Ever wondered why sometimes you’re just too busy to be anxious, but at other times you can’t shake the anxious, worried feelings away? It’s all to do with distraction.
I want you to remember a time when you felt anxious, worried or just down about something, and no matter what you did, at the time that feeling dogged you. And now remember a time when you were super busy, and didn’t have time to breathe never mind worry, and you just got on with things, but when you got down time, usually in the evening, all those worries flooded back into your conscious awareness.
Worries and other negative emotions can only be there if you are thinking the thoughts that create them. Trouble is, we don’t always know what we are thinking especially if the trigger for how you are feeling now comes from a long standing issue that you’ve gotten so used to that it just becomes part of your life.

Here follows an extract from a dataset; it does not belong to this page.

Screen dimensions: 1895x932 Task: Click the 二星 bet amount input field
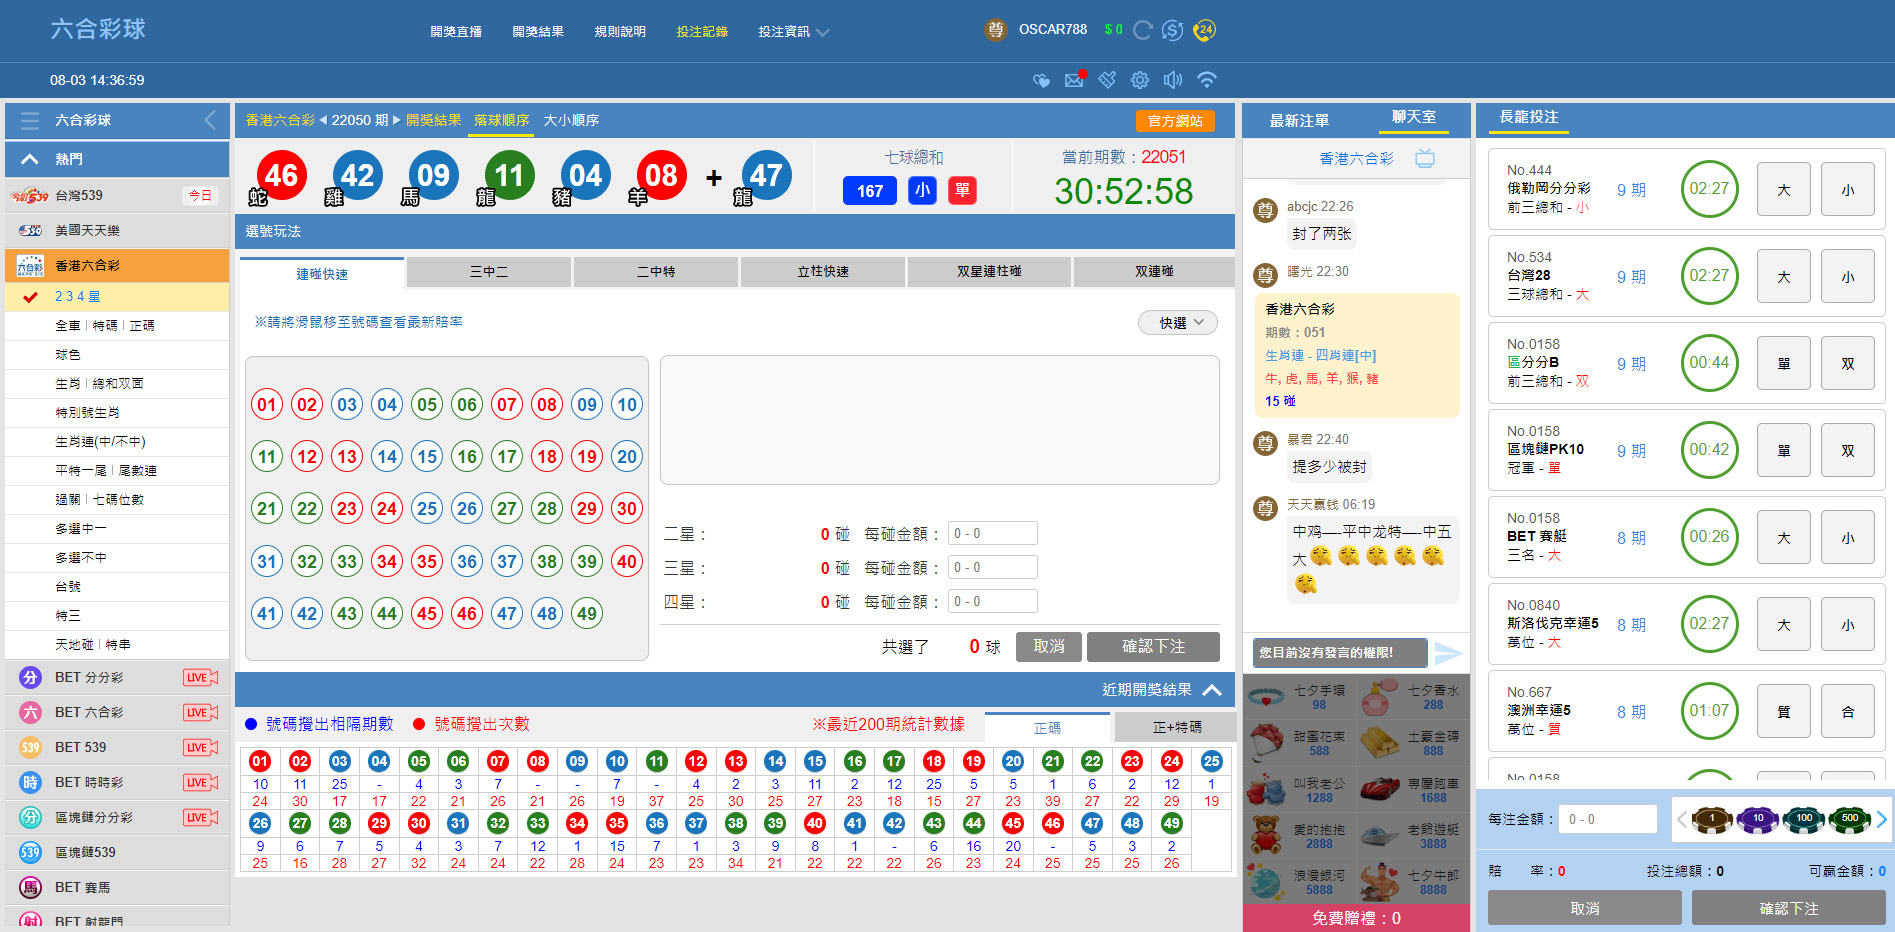pyautogui.click(x=992, y=534)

But no matter how you are feeling at this very moment, whether good, bad or indifferent, you can only feel what you feel because of what you are thinking, or because of what you have already associated to a thing.
Anchoring- not just for ships
In NLP the term anchors refers to the conditioned response we all have to certain triggers in our mind or environment. So when you go past a bakery and you love the smell of freshly baked bread, then that is an anchor. If your parents had that special tone just before they told you off for something, that too is an anchor. If your partner looks at you in that way and you know he or she is going to give you bad news then that is also an anchor and you know just how to react, because you react in the same way every time.

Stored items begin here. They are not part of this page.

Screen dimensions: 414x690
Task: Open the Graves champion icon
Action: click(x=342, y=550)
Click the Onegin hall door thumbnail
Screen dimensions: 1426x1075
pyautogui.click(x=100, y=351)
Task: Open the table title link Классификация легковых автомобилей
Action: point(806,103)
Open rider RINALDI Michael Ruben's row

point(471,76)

Anchors can be as old as you are, okay maybe slightly younger, but they can be there for years and for the rest of your life, or one could have been created just last week. So what you are feeling now may have been triggered by something as old as 10 years ago or 10 hours ago, which makes it more difficult to identify why you feel as you do.
The point is, you cannot feel what you are feeling without the thinking that created it in the first place, and just like you always do certain things in the same way, day in day out and they become a habit, your feelings are now part of that same thing, something triggers you into feeling scared or anxious, or worried or annoyed, choose your favourite feeling, and that’s your normal response.
De anchor your usual response
Now I know there is no such word as de anchoring, but go with me here. The way to stop your usual response, ie worry or fear etc is to cut the association – ie to stop the usual thinking of being able to trigger your usual response, and short of coming to see me so I can help you with it, below is a process that I still use on occasion but used to use every day, until I found something stronger, and it served me well.
What If
- The context
Remind yourself of what happened and who was involved
- What conclusion did you draw from this?
- Do you believe it’s true? [Yes]
- Are you 100% sure that it’s true, that there can be no other meaning? (If yes go to 4a, if no go to Q5)
4a. If yes
Is it possible for there to be another perspective or meaning for this situation?
Is it possible that someone else would see it differently from you?
Would everyone see it the same as you?
- So given that there are possible alternative interpretations for that same event, name them.
- So can you see that what you are thinking is not and cannot be 100% true and therefore does not have to be taken as true? This is just one perspective on the thing, one of many and that all your anxieties and fears, though feeling real, are actually based on what you think is going to happen and not on what is actually happening.
- How do things stand now?
The aim of this short process is to interrupt your present negative thinking pattern. It will give you breathing space to at least have the option of thinking that there are other ways to view what has happened, and maybe, just maybe if you viewed it like that, you would feel differently about the whole thing.
Of course if you don’t want to feel differently about it then nothing will help, but if you sincerely want to feel better so that you can get on with things and it’s not playing on your mind, use this process as many times as you want.
Let me know how you got on with this.